Para Flavia Candusso, professora do departamento de Música da Universidade Federal da Bahia (UFBA), a expansão das orquestras do projeto Neojibá é um exemplo de que replicar o sistema venezuelano funciona, sim – mas discorda de sua aplicação em detrimento de outras expressões musicais vivas que raramente recebem o apoio e a atenção necessários.

“E os blocos afro, os grupos de capoeira, samba, choro, hip hop e mil outras possibilidades? Por que escolher orquestra e não considerar os demais? O El Sistema utiliza um método tradicional, que não traz novidades, mas se prenuncia como um monopólio, sem levar em conta a pluralidade de expressões musicais”, conclui.

A Secretaria de Educação do Distrito Federal afirma que a escolha do El Sistema foi feita com base na avaliação foi a de que, com a adoção do ensino integral no estado, o formato venezuelano representaria uma oportunidade para os jovens da capital federal em situação de vulnerabilidade social.
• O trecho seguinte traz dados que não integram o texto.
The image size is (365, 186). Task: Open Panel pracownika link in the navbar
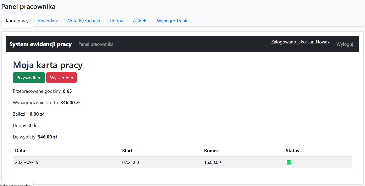click(96, 44)
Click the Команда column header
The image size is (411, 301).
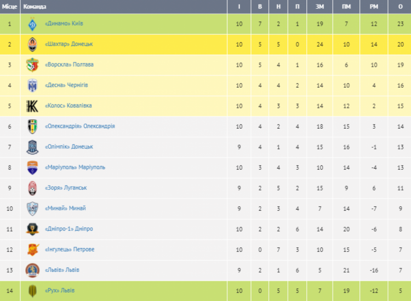coord(35,7)

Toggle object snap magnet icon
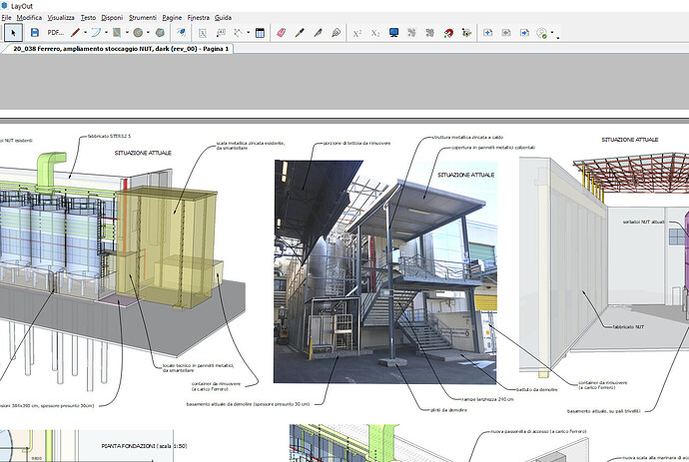click(448, 33)
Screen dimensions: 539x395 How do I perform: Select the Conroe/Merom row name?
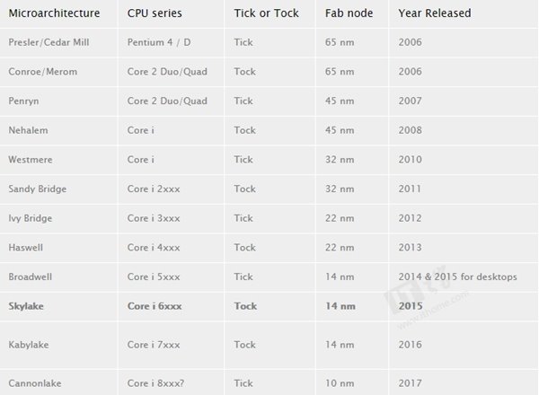tap(43, 72)
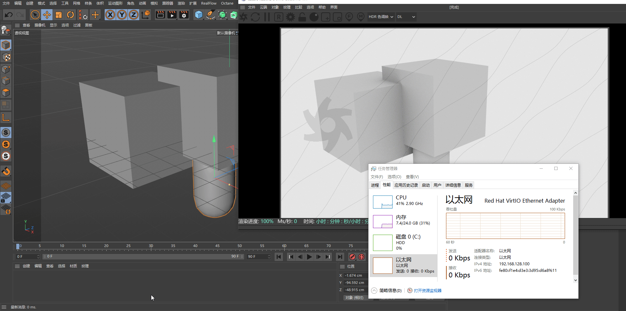Add a Cube primitive object
Screen dimensions: 626x311
tap(199, 15)
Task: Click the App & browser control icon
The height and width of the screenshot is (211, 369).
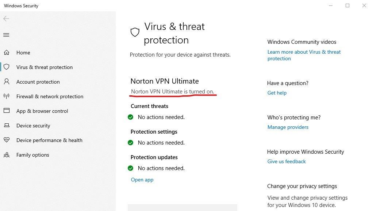Action: (x=7, y=111)
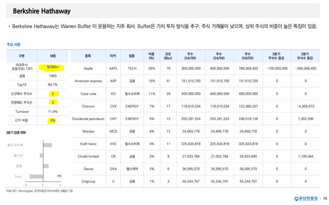Viewport: 329px width, 205px height.
Task: Select the 주요 사항 section heading
Action: click(x=14, y=45)

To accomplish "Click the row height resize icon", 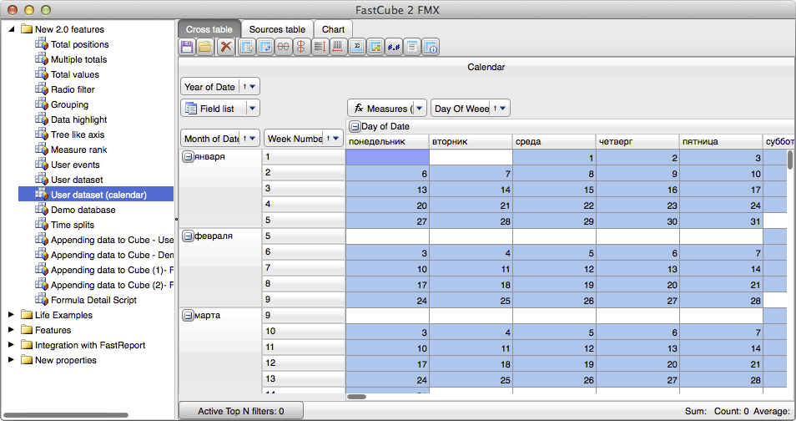I will (x=320, y=48).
Além disso, afirmou que a prioridade em sala de aula será o ensino da música clássica, por meio da experiência. “Mas não haverá restrição a outras expressões musicais”, afirma Natália de Souza Duarte, assessora da secretaria.

Metodologia permitiu criar orquestra nacional

Concebido e fundado em 1975 pelo professor e músico venezuelano José Antonio Abreu, o El Sistema sistematizou o ensino e a prática individual e coletiva de música por meio de orquestras e corais. Para Abreu, tratava-se da maneira mais eficiente de promover o desenvolvimento humanista de crianças e adolescentes – a experiência coletiva e social traria uma busca constante pela excelência, capaz de proteger e oferecer uma nova perspectiva a crianças em situação de vulnerabilidade social na Venezuela.

A metodologia de ensino criada pelo maestro foi colocada em prática pela primeira vez no interior do país, nas cidades de Maracay e Barquisimeto, e deu origem à primeira Orquestra Sinfônica Nacional Juvenil da Venezuela. Hoje, 38 anos depois, são 450 mil jovens estudando e fazendo música de concerto em 24 estados.

Grandes nomes da música nasceram das salas de aula do El Sistema. Gustavo Dudamel é o mais famoso deles. Aos 32 anos, ele é o regente titular e diretor musical da Orquestra Filarmônica de Los Angeles e  também costuma se apresentar à frente da Orquestra Simón Bolivar, outro fruto do El Sistema, além de ser visto como convidado de formações renomadas em todo o mundo.